Collected data entries:
■ ■ ■ ■ ■ ■ ■
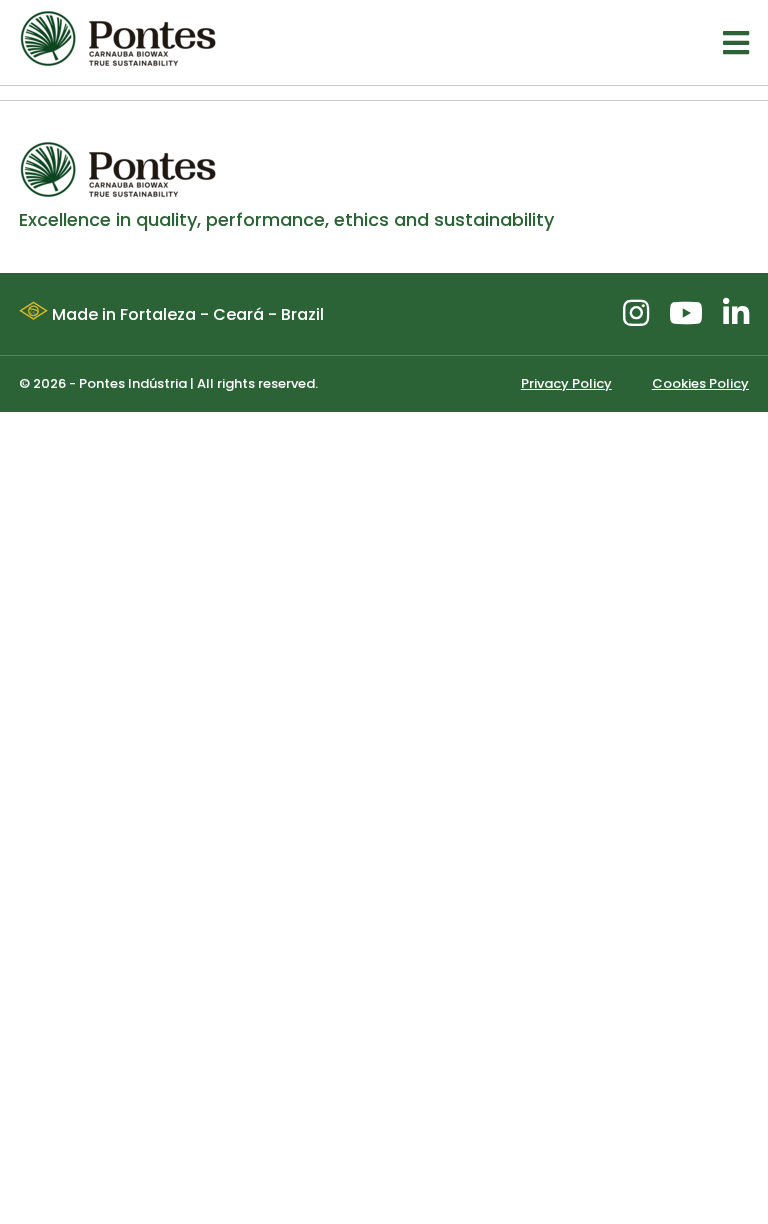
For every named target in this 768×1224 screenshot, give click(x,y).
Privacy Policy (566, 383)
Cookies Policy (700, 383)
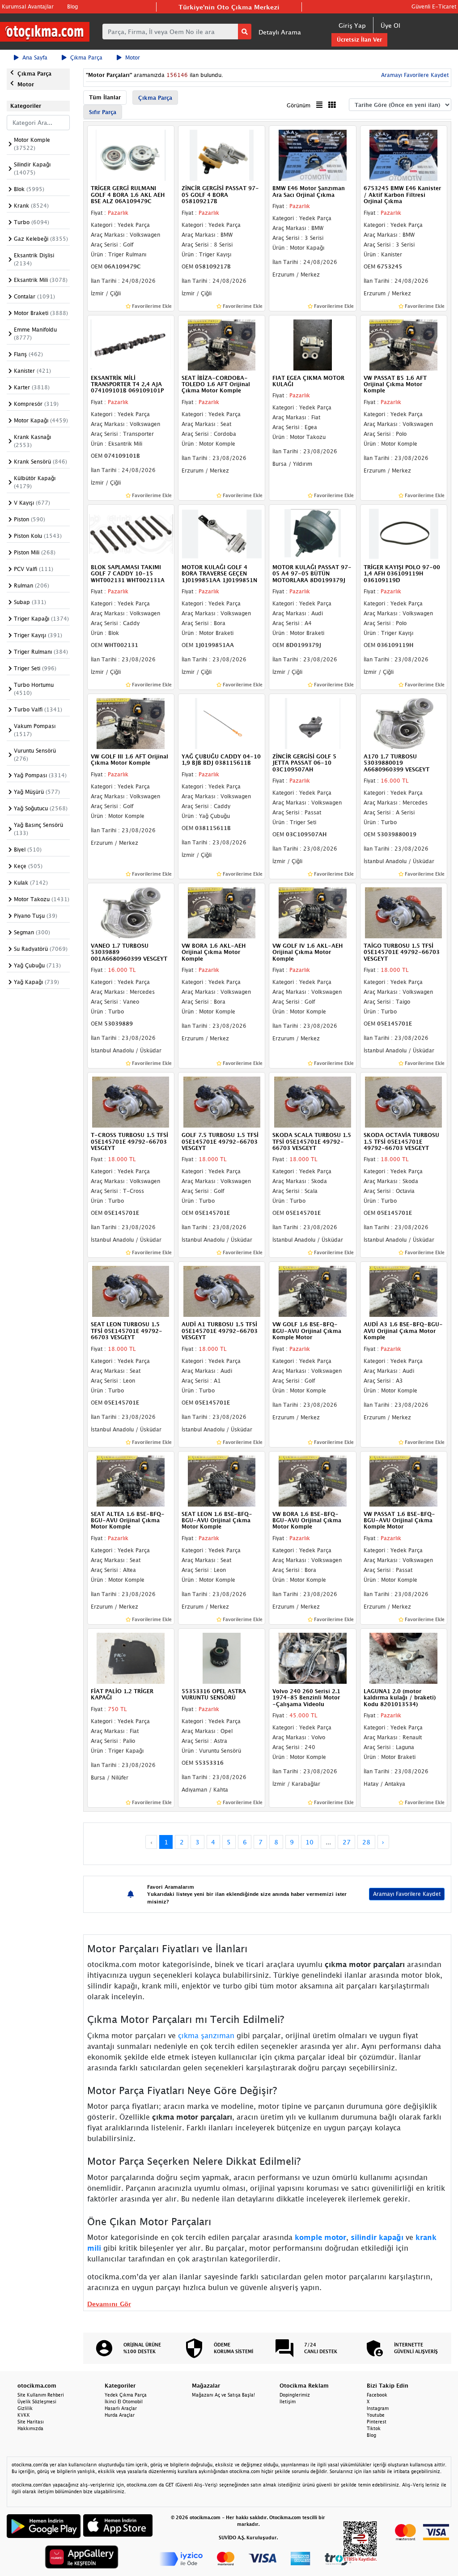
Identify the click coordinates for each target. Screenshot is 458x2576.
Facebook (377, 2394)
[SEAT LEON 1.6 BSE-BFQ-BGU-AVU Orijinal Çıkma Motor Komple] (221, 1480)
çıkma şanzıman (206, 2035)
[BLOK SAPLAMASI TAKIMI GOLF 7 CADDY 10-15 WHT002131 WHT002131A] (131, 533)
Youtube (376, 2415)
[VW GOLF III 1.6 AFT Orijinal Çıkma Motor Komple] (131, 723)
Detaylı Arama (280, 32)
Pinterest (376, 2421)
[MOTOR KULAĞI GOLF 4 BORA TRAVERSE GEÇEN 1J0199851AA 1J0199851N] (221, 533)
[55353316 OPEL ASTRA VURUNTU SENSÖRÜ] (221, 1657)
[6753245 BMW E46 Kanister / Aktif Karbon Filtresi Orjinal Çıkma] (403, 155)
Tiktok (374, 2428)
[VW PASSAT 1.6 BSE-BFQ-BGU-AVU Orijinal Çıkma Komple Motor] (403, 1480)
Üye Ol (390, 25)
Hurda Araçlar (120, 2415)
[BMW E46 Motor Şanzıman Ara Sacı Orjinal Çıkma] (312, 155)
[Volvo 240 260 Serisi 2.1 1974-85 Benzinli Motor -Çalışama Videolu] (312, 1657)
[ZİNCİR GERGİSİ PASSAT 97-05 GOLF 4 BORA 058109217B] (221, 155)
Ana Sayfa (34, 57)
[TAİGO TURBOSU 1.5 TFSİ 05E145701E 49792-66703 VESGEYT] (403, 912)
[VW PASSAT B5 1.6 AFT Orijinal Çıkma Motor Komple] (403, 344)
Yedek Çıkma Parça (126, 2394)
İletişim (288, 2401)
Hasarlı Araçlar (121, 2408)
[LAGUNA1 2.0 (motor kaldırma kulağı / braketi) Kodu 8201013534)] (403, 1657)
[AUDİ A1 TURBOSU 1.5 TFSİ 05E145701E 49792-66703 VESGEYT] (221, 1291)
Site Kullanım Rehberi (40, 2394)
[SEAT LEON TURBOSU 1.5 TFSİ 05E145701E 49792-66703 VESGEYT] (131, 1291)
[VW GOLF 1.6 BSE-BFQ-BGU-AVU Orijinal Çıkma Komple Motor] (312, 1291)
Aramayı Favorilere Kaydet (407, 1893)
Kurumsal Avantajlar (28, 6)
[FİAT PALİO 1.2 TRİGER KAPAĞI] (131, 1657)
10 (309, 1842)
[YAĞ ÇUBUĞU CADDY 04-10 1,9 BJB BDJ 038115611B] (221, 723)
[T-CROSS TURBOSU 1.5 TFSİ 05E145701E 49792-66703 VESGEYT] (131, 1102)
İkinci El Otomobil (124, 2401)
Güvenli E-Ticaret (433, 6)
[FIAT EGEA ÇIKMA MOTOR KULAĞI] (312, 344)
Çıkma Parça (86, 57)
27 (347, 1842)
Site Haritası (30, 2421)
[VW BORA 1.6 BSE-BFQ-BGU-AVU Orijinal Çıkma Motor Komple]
■ ■ ■ ■ ■ ■ ■
Please return the lines above that run from the line containing "Identify the click" to the line containing "Tiktok (374, 2428)", inclusive, exactly and with no other lines.

Identify the click coordinates for each target. Screenshot is 458x2576.
Facebook (377, 2394)
[SEAT LEON 1.6 BSE-BFQ-BGU-AVU Orijinal Çıkma Motor Komple] (221, 1480)
çıkma şanzıman (206, 2035)
[BLOK SAPLAMASI TAKIMI GOLF 7 CADDY 10-15 WHT002131 WHT002131A] (131, 533)
Youtube (376, 2415)
[VW GOLF III 1.6 AFT Orijinal Çıkma Motor Komple] (131, 723)
Detaylı Arama (280, 32)
Pinterest (376, 2421)
[MOTOR KULAĞI GOLF 4 BORA TRAVERSE GEÇEN 1J0199851AA 1J0199851N] (221, 533)
[55353316 OPEL ASTRA VURUNTU SENSÖRÜ] (221, 1657)
[6753245 BMW E46 Kanister / Aktif Karbon Filtresi Orjinal Çıkma] (403, 155)
Tiktok (374, 2428)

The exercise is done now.